Friday, June 24, 2011

Abaana Babo

The title means "their children," which mothers routinely used when referring to personal offspring; I rarely hear a mother say "abaana bangye;" which means "my children."
Last weekend, I visited my best peace corps friend’s site. Along with her blossoming chicken and goat farm (she has 7 chickens and two new goats so far-- all with names), she also has a neighbor with three small children—aged 3, 2, and 1. So far, my friend has found the 3 year old locked in the latrine and has witnessed all 3 being beaten with wooden planks. As you may imagine, CPS does not exactly exist here. All of us have seen stories of school children being beaten to death by teachers—who, overwhelmingly, are only relocated to different schools. I personally know a headmaster who is accused of raping several of the girls in his primary school; one of whom recently had a baby.
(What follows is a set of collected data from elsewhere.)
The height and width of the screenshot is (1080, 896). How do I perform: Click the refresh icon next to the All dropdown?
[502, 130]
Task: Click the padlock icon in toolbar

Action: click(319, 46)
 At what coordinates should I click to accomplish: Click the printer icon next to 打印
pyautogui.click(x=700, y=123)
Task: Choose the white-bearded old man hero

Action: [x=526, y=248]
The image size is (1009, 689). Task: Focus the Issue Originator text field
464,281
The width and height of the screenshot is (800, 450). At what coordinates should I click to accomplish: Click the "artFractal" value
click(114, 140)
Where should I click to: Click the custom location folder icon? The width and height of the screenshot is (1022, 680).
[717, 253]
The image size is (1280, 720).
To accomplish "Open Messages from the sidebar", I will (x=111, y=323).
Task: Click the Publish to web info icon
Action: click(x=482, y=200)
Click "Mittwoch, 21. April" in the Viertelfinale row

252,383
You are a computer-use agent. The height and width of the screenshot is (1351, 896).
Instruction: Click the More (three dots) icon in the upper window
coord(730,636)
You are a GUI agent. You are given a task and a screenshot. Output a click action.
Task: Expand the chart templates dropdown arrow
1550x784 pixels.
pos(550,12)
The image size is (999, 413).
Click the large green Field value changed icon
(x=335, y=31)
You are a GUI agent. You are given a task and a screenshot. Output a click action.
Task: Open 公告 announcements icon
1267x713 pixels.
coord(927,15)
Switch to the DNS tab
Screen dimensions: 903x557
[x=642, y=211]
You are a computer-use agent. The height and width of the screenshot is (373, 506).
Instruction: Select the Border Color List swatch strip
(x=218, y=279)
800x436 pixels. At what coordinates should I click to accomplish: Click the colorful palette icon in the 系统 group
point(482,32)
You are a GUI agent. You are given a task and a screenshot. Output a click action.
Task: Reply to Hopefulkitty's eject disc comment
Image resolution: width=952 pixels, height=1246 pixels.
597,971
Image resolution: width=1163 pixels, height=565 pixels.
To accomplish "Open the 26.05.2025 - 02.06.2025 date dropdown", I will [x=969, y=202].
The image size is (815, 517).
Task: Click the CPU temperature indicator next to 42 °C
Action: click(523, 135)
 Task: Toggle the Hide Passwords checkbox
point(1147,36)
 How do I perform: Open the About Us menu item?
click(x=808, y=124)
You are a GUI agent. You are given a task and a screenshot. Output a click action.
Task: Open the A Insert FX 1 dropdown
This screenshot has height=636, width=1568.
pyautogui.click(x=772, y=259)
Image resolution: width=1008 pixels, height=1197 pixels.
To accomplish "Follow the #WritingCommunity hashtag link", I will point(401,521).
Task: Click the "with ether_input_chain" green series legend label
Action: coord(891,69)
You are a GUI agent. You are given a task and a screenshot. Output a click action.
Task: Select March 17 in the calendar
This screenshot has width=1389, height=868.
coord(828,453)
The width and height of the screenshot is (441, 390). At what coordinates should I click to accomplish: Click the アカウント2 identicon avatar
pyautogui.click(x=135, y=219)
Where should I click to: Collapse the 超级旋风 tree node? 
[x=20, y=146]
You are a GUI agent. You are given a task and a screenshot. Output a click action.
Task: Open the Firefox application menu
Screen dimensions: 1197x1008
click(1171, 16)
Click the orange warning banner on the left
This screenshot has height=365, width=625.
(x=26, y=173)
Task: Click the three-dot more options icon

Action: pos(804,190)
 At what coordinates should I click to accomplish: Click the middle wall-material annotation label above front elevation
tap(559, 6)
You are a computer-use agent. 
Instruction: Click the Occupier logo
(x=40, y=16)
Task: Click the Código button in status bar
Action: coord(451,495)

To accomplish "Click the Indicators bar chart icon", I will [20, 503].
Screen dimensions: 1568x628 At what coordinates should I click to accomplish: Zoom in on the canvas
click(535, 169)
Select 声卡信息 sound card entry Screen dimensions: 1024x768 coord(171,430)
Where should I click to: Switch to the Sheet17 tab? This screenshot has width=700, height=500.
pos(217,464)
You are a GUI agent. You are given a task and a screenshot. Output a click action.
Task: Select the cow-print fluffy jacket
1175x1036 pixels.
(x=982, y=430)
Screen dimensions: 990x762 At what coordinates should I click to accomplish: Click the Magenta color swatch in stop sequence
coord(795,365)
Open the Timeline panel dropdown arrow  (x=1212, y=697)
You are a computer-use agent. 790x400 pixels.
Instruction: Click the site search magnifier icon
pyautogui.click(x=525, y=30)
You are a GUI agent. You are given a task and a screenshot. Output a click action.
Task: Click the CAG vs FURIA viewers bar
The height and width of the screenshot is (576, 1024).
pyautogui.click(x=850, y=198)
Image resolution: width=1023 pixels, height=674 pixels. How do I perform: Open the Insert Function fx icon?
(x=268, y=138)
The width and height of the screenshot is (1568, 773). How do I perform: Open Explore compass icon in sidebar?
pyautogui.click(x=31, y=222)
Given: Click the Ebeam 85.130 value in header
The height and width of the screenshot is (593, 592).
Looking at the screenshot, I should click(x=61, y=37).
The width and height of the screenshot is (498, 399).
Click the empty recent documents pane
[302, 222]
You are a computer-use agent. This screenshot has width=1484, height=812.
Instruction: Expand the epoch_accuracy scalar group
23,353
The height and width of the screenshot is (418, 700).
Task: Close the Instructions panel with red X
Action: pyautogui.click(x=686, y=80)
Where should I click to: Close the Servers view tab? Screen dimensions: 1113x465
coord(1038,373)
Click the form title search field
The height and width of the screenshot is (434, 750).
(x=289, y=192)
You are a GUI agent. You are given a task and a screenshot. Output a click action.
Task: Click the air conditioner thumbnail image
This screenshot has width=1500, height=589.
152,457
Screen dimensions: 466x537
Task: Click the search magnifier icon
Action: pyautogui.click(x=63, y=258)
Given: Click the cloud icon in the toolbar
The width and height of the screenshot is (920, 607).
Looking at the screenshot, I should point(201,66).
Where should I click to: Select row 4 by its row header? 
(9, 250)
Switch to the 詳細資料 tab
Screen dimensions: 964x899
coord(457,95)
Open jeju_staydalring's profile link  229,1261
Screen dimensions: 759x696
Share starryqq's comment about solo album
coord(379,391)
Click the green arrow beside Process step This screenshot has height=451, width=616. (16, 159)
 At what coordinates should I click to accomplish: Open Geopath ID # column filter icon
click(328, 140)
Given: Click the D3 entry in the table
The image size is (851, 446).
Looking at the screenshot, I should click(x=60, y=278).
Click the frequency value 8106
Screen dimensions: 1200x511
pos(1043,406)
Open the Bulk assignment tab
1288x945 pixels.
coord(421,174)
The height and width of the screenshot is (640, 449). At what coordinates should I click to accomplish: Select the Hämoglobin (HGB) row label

In my community; I see numerous children and adults with significant scarring—as the result of a toxic mixture of abuse and negligence. Small charcoal stoves on the ground, which babies easily grab, buckets of water in which they drown; none are moved or removed. I’ll never forget visiting a friend in the village- upon observing that one of his 2 year old daughter’s fingers went missing, I was told that the 3 year old had cut it off with a knife. Sure enough; when I looked outside, the same 3 year old was playing with the same knife. Furthermore, it is not rare to find children tearing apart animals callously; one teenage boy beat the sisters’ new calf to death when it refused to go where he wanted it to.
On the other hand, many educated, wealthy Ugandans fail to discipline children whatsoever. This produces the most insipid, sniveling, entitled brats imaginable.
With my peace corps friend, however, I also visited a different new mother. A year ago, she was forcibly raped by a taxi driver; then found herself, a single career woman without children, pregnant. We came to visit both baby and mother. After a bit of pressing, she told us the birth story. The tiny woman, after the first 12 hours of labor, was found have a baby in fetal distress and rushed to the nation’s best hospital. For 12 more hours (during 5 of which she was waiting in line for registration); she waited for a C-section. When the doctor finally arrived in the ward, he proclaimed that he was tired and refused to see more than the first 5 women on the list. There were 13 women waiting, and the narrator was #12. By luck, her brother was a doctor and convinced his colleague to do the operation.
As evidence of the surgery’s success, was one of the cleanest, healthiest babies that I’ve ever seen—with ample motherly care—even though the absent and abusive father has legal rights (in this patrilineal place) to take her away when he chooses to.